Ask HN: Pomodoro Technique advice? - pook

http://zipwith.blogspot.com/2010/06/pomodoro.html describes how I'm trying to integrate a Pomodoro-based todo.txt with Dropbox.<p>I'm going for as easy and simple as possible. All plaintext, all sync'd across boxen, and accessible through the CLI.<p>Does anyone have advice on either the technique itself, or good formats for recording their own time data? Good tools they either hacked or found?
======
_corbett
I use pomodoro.app on my Mac, the timer function on my iPhone, and may
download a dedicated iPhone app at somepoint.

I personally don't currently use the history feature of pomodoro (what
previous tasks were, how many were completed, etc.). Just defining a task,
focusing for 25 minutes, and tracking break time are the things most important
to me.

I'd ideally like to have many pomodoro "time jars", which track how many
pomodoros I complete for a particular larger goal over some time period. When
the time jar is full, for some personal definition of full, you've completed
the goal.

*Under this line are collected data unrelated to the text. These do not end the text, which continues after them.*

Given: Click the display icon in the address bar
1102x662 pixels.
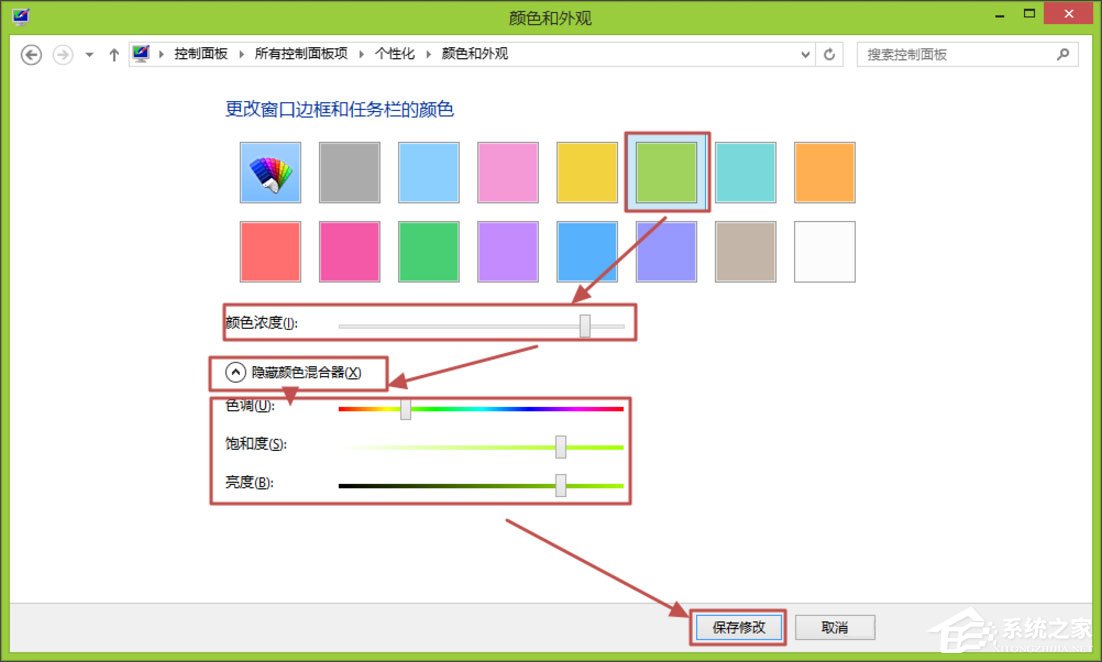Looking at the screenshot, I should click(140, 53).
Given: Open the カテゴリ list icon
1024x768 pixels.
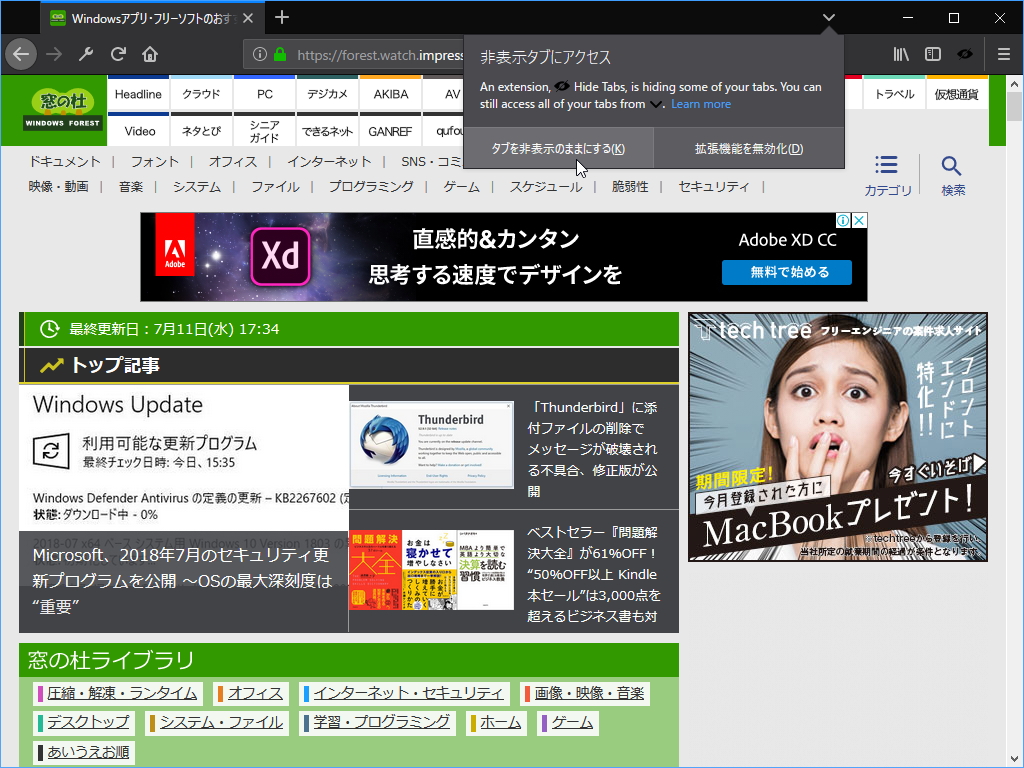Looking at the screenshot, I should tap(886, 167).
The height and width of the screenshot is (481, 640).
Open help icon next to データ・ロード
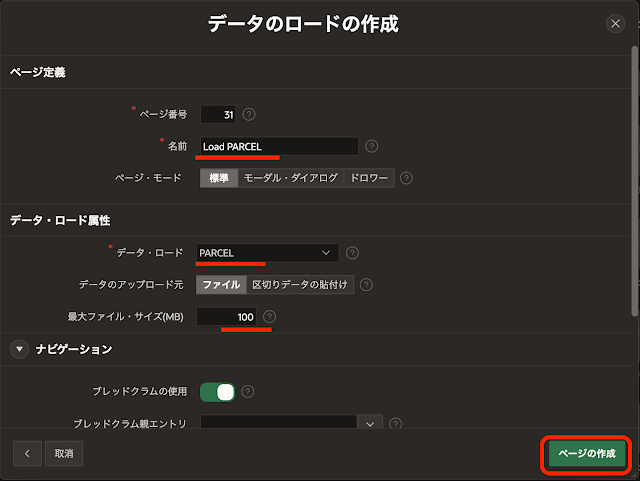[x=352, y=253]
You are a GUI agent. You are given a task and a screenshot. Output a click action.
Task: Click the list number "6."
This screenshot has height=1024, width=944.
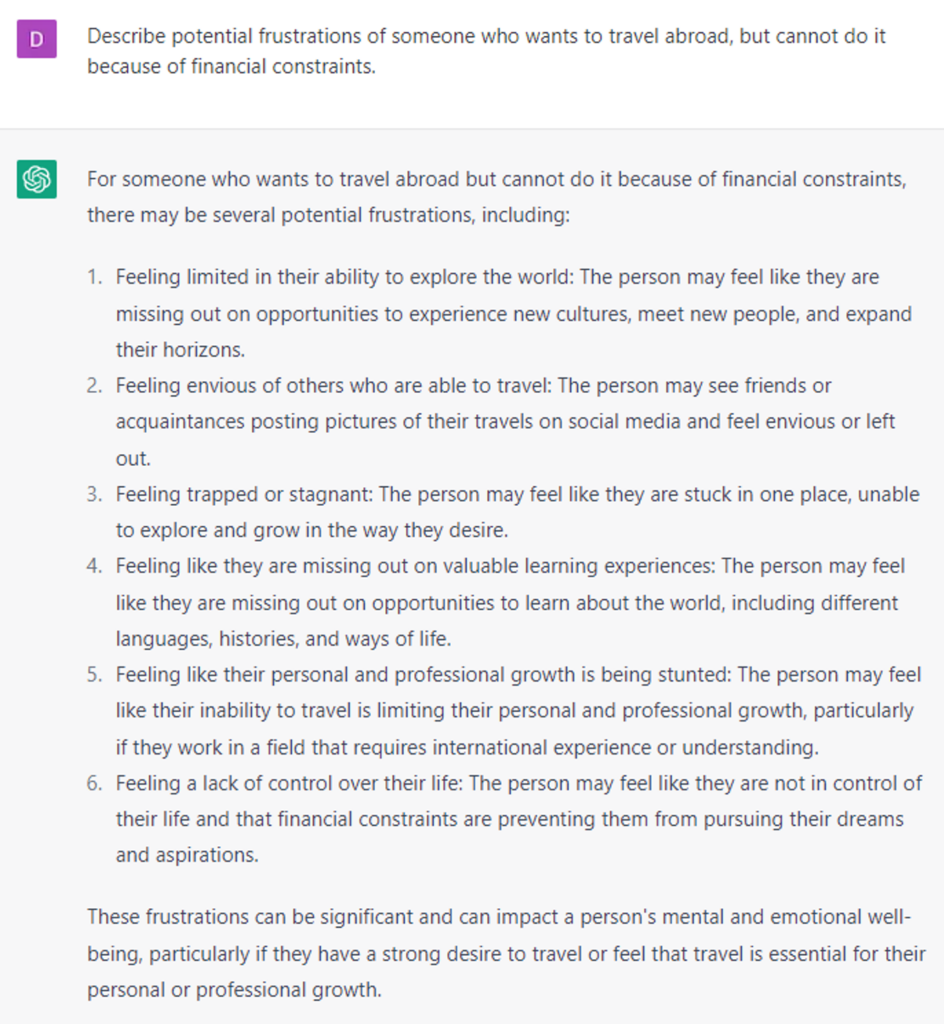pyautogui.click(x=94, y=783)
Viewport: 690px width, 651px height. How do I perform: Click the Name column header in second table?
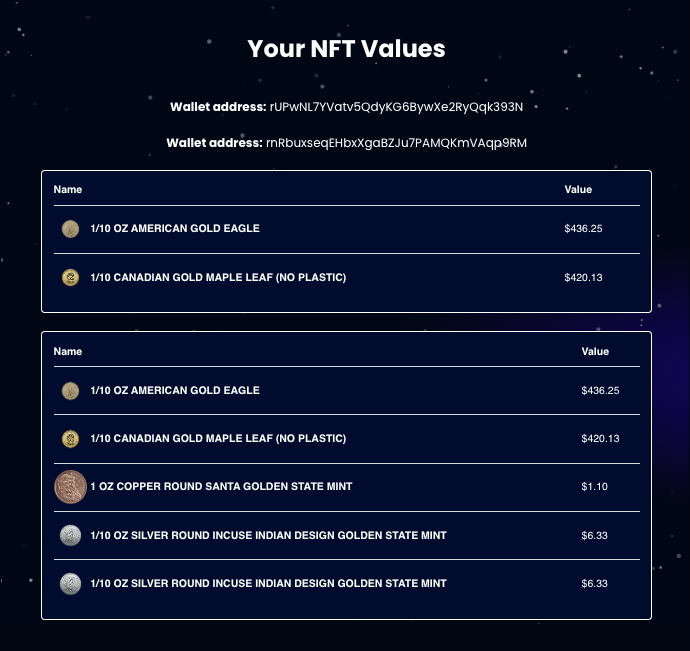point(68,351)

Haven't found a good app for this, so pointers would be appreciated.
Might hack up something simple for the iPhone this summer...

To the commenter about time optimization wasting time, if that's all you do
instead of Actually Working, sure. But to never profile your work flow, and
never experiment with new methods... not only is that boring, it's inefficient
over the long term. My personal productivity philosophy definitely includes a
meta step for reflection and experimentation
<http://cosmicrays.wordpress.com/2009/12/20/productivity/>

------
_corbett
I recently started using freckle (letsfreckle.com). The timer is great, as is
the freeform project creation and logging.

------
ddemchuk
just keep a small pad of paper in your back pocket. the longer you spend
searching for faster/fancier/more efficient/cooler ways to track things, the
more time you're simply wasting.

Just start doing it and write down your progress.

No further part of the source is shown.